AI Trade Flips: Software Stocks Surge as Semiconductors Slip
On July 13, 2026, software stocks outperformed semiconductor stocks, with the iShares Expanded Tech-Software Sector ETF rising 0.8% while the PHLX Semiconductor Index fell 4.6%, a temporary flip in the AI trade.
Key Numbers
Software stocks staged a strong performance on Monday, July 13, 2026, outpacing semiconductor stocks that had been among the year's top performers.
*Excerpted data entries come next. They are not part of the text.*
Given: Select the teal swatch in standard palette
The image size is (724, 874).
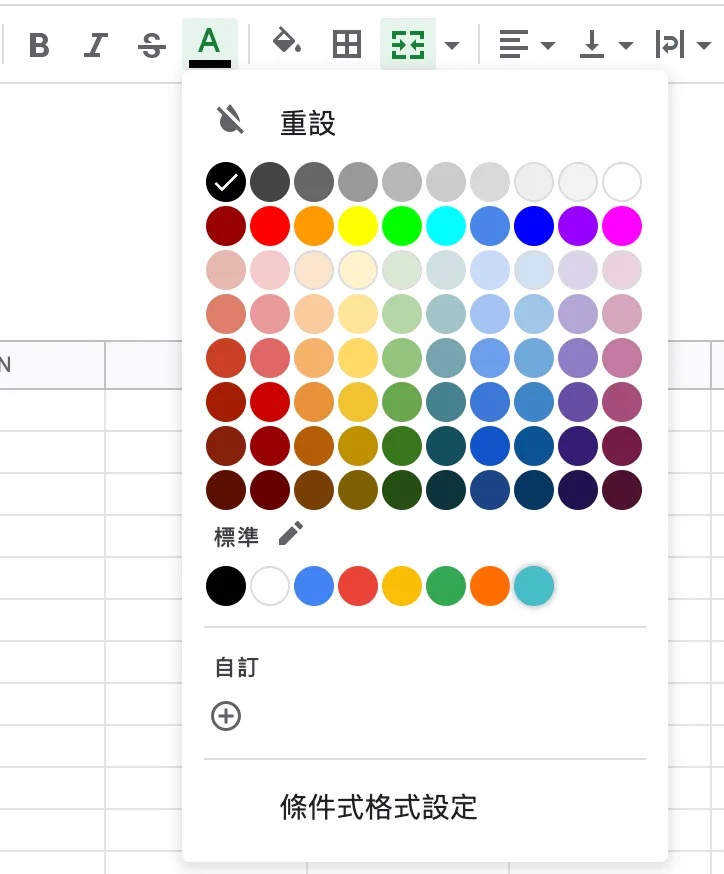Looking at the screenshot, I should 534,586.

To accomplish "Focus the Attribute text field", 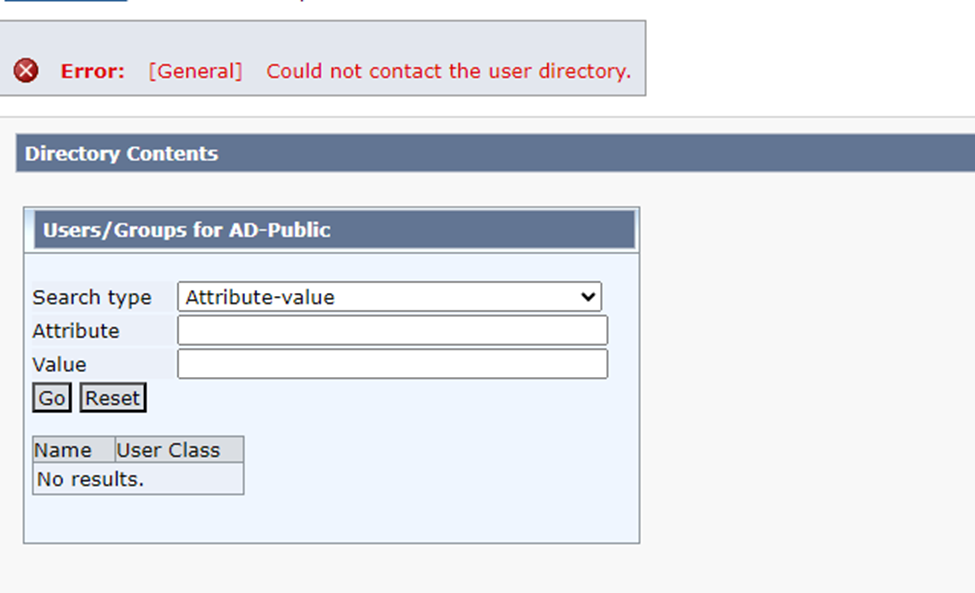I will (392, 331).
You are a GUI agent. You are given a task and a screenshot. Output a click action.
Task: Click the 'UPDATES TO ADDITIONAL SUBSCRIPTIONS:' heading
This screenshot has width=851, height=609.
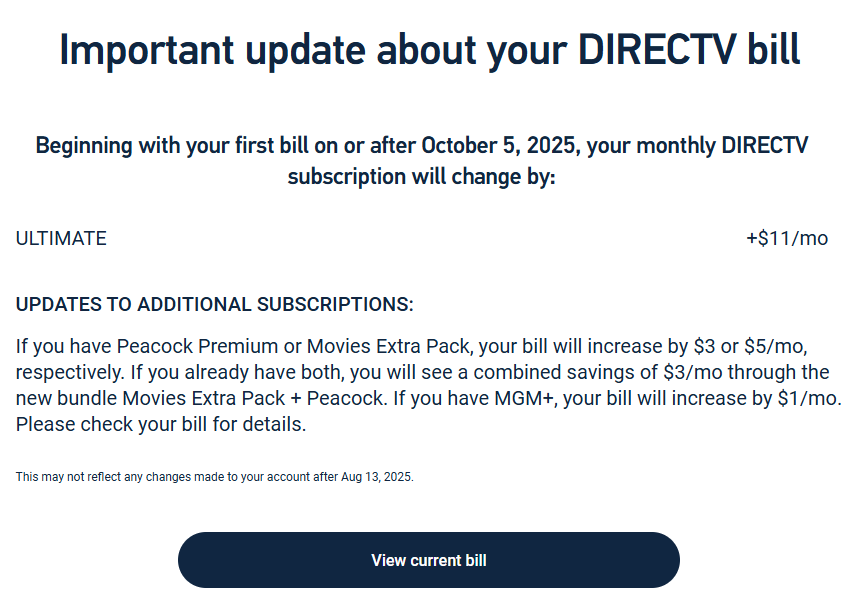214,304
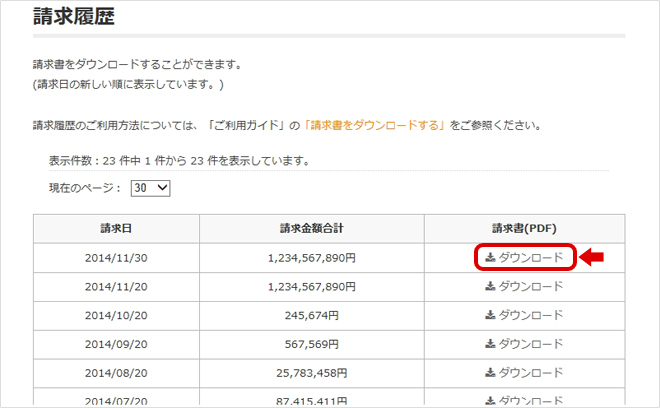Hit the download icon in the 2014/08/20 row

point(490,372)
According to a report from Barrons.com, the iShares Expanded Tech-Software Sector ETF rose 0.8%, while the PHLX Semiconductor Index fell 4.6%, and the broader market index was down 0.7%.
Potential Reasons
The shift comes after a period of significant outperformance by AI-related semiconductor stocks, such as NVIDIA, which were among the biggest gainers year-to-date. Investors may be taking profits in those names and rotating into lagging software stocks.
Context
Year-to-date in 2026, semiconductor stocks have been among the best performers, driven by surging demand for AI chips. In contrast, software stocks have lagged. This one-day move may not signal a long-term trend but highlights the volatility in capital flows between sectors.
Similar Sector Moves
Similar rotations have occurred in the past when the focus shifts from AI infrastructure to software applications. However, semiconductor stocks still hold substantial year-to-date gains.
What It Means for Investors
This move reminds investors of the importance of diversification across different AI-related sectors. It is too early to tell if this is a permanent shift or just a temporary correction.